Sorry, I was unable to get on here all day! I don't have the mom, they are being bottle raised and are in the house right now. My adult doe is eating Purina goat chow, my buck noble goat. They get a local grass hay (so local that the farmer baled it in the field next to us and dropped it over our fence lol) and I also have all stock sweet feed on hand. I will be going to town tomorrow so I can pick up something if anyone has any ideas on a good starter feed.


----------



## Squires (Sep 14, 2010)

Probably the Noble Goat is the right food for them. Give them a little - -they may not eat it right away, but they will mouth it and think about it. 

Start with putting out just a little, because if the don't want to eat it, you might take the stale food away from them every other day or so and put some fresh in front of them.

It just occurred to me that not all feed stores carry soybean meal. I have to go to a mill in another county to get it in 100 lb bags. It is economical if feeding a lot of kids. 

With just two kids, Noble Goat might be easier for you.


----------



## MOgoatlady (Oct 23, 2012)

Thank you Squires, I will offer them some this morning.


----------



## S+S Homestead (Jul 23, 2012)

I agree with Squires, start with a little of the Noble goat. Our babies started nibbling on grain in about 5 days.

Stay away from the sweet feed. Once they get a taste for the sweet feed, they might not want to go back to eating the more nutritionally appropriate goat formula. 

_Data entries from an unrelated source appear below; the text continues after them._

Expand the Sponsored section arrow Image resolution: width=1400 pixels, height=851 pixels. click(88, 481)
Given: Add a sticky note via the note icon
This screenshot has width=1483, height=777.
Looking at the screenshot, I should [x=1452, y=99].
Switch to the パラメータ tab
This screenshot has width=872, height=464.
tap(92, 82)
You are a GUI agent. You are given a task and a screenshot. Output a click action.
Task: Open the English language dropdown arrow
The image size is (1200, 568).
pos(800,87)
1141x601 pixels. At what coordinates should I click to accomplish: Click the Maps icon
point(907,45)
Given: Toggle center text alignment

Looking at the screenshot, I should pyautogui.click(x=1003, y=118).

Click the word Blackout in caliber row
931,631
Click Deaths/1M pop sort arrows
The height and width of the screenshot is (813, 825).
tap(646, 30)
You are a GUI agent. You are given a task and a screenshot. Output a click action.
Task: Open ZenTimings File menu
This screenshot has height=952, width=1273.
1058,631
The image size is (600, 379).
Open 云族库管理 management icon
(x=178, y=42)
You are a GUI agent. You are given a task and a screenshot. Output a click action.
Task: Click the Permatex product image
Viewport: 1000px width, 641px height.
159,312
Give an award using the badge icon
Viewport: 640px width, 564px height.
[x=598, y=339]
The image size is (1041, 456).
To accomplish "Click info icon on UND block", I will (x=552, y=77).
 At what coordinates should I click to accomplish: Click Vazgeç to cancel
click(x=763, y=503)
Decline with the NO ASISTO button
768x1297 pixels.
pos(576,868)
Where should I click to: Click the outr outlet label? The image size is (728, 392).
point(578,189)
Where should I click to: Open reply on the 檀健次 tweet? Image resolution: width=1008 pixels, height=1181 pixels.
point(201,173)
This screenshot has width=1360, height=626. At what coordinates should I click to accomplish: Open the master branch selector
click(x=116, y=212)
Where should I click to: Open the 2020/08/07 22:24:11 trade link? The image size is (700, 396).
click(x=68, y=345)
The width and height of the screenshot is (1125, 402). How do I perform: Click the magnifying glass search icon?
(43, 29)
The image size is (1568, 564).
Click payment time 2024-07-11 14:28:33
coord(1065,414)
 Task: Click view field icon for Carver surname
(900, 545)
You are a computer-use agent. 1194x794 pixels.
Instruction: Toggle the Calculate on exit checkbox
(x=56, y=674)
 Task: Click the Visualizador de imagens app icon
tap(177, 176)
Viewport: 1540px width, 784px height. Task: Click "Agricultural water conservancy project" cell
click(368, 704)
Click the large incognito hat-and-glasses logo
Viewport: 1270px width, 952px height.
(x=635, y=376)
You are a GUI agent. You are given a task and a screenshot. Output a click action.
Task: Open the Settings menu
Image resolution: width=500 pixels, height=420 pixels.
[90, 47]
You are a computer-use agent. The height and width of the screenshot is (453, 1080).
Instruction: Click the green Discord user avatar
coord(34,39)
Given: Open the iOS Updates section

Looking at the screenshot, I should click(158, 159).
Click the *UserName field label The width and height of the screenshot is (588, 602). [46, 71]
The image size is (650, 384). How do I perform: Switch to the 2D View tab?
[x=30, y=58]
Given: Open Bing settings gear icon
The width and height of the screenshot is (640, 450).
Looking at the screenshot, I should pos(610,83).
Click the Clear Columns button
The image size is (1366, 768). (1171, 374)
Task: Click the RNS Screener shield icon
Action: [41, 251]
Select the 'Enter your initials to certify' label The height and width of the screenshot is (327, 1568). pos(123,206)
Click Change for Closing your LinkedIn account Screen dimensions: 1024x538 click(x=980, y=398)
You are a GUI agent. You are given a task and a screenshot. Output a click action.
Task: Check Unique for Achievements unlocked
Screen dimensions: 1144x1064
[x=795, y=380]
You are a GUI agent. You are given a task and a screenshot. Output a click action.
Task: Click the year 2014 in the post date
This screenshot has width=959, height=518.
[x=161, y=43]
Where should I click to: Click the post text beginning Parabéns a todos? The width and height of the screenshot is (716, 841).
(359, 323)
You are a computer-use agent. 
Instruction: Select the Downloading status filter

Squires, thanks for the tip on soybean meal! I live in an area with soybean fields all around. While I have not seen any sold in the local feed stores, I'm sure there has to be some available somewhere.


----------



## sweetgoats (Oct 18, 2007)

If you really notice, they are not eating the hay and things, they put it in their mouth and taste iot, then spit it out. They will do this on a lot of things, but they will start to eat it sooner or later. 

When I had my bottle babies, I would leave hay and grain out for them to "play with" at about 4 weeks old.


----------



## ksalvagno (Oct 6, 2009)

Because I leave kids with mom, they can try it at any time. I have found the earliest that they seem to try feed is 1 week and the oldest was about 6 weeks old.

I would also go with the Noble Goat for the kids.


----------



## MOgoatlady (Oct 23, 2012)

I have given the babies a small bowl with the Noble Goat, and the little boy has been tasting it, then seeing what kind of "tricks" he can do with the bowl lol. Thank you everyone, I will keep offering it!


----------



## MollyLue9 (Oct 14, 2012)

I have been told that kids should be welcome to try any kind of solids they like. I've heard that it simply makes weaning them easier. And if it's just coastal hay it certainly won't hurt. How big are his teeth?


----------